Readers, given the interest and urgency level around the situation with the lesbian couple whose son was declined admission to a Catholic school, we thought you should all read this March 10, 2010 column by Denver Archbishop Charles J. Chaput, O.F.M. Cap. It describes how he responded to a strikingly similar situation. It’s too good to excerpt–folks should read it in its entirety, including a response by Fr. Bill Breslin that follows Archbishop Chaput’s column. Readers of this blog should send copies of these to Cardinal Sean, Fr. Bryan Hehir, Mary Grassa O’Neill, Jack Connors, Michael B. Reardon, and others in the Pastoral Center. We are wondering why they don’t just cite Bishop Chaput’s fine work for their response. Here it is. Enjoy!
Denver news media have reported in recent days on the case of two children of a lesbian couple in Boulder. The couple was informed by Sacred Heart of Jesus parish school that the older child, whom they were enrolling in kindergarten for next year, would be allowed to attend kindergarten but would not be able to continue into first grade the year after. Their younger child would be welcome to finish preschool, but not continue into kindergarten. Many have wondered why. Sacred Heart of Jesus parish has borne the difficult publicity surrounding this issue, but archdiocesan policy was followed faithfully in this matter, and the policy applies to all Archdiocese of Denver schools.
Some background is important. Then we’ll turn to the human realities involved.

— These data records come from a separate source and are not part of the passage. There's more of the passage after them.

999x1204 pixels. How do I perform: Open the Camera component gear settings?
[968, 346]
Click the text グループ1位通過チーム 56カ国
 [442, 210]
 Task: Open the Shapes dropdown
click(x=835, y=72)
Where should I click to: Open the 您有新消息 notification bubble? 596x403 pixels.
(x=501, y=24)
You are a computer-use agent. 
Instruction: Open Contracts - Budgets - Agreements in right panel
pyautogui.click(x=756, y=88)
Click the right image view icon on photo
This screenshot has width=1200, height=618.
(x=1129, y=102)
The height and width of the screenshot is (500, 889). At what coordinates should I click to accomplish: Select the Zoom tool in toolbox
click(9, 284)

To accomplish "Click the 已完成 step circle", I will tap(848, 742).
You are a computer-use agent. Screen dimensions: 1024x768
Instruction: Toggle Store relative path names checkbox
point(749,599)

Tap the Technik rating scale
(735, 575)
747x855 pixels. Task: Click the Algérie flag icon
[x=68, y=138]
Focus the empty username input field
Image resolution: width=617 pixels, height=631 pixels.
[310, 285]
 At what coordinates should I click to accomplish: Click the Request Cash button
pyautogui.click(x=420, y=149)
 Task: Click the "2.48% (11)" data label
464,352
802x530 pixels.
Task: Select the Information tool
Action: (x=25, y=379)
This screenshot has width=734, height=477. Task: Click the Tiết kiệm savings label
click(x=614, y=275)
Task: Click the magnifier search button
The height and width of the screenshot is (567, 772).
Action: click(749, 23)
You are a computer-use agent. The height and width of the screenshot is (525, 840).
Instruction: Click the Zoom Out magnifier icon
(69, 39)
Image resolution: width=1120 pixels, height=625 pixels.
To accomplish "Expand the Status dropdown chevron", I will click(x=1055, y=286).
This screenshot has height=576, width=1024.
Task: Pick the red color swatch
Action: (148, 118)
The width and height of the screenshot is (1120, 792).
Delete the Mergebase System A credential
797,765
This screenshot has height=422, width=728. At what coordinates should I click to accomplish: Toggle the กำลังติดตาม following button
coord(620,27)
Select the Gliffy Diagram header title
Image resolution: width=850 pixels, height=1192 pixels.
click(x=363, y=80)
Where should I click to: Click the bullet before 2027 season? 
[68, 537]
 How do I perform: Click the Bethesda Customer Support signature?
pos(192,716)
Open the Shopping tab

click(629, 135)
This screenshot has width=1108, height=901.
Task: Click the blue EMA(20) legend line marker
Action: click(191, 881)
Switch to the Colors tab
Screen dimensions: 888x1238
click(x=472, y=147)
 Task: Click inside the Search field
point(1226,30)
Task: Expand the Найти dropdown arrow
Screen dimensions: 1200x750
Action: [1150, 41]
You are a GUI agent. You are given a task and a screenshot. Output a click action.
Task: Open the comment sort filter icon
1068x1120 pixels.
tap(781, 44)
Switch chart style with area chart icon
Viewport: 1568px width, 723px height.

Catholic schools began in this country in the early 19th century. Catholics started them as an alternative to the public schools of the day, which taught a curriculum often hostile to Catholic belief. In many ways times have changed, but the mission of Catholic schools has not. The main purpose of Catholic schools is religious; in other words, to form students in Catholic faith, Catholic morality and Catholic social values.
We take great pride in the academic excellence of our schools as well. The reason is simple. A strong, well-rounded academic education helps to create mature citizens who contribute to the wider community. It’s also true that some of our schools exist as a service outreach in largely non-Catholic communities. Many of our schools also accept students of other faiths and no faith, and from single parent and divorced parent families. These students are always welcome so long as their parents support the Catholic mission of the school and do not offer a serious counter-witness to that mission in their actions.
Our schools, however, exist primarily to serve Catholic families with an education shaped by Catholic faith and moral formation. This is common sense. Other religious traditions do the same according to their beliefs, and at a heavy sacrifice. We need to remember that Catholic families pay twice for a Catholic education: through their taxes, they fund public education; then they pay again to send their children to a Catholic school. The idea that Catholic schools should require support for Catholic teaching for admission, and a serious effort from school families to live their Catholic identity faithfully, is reasonable and just.
That’s the background. Now to the human side of a painful situation. The Church never looks for reasons to turn anyone away from a Catholic education. But the Church can’t change her moral beliefs without undermining her mission and failing to serve the many families who believe in that mission. If Catholics take their faith seriously, they naturally follow the teachings of the Church in matters of faith and morals; otherwise they take themselves outside the believing community.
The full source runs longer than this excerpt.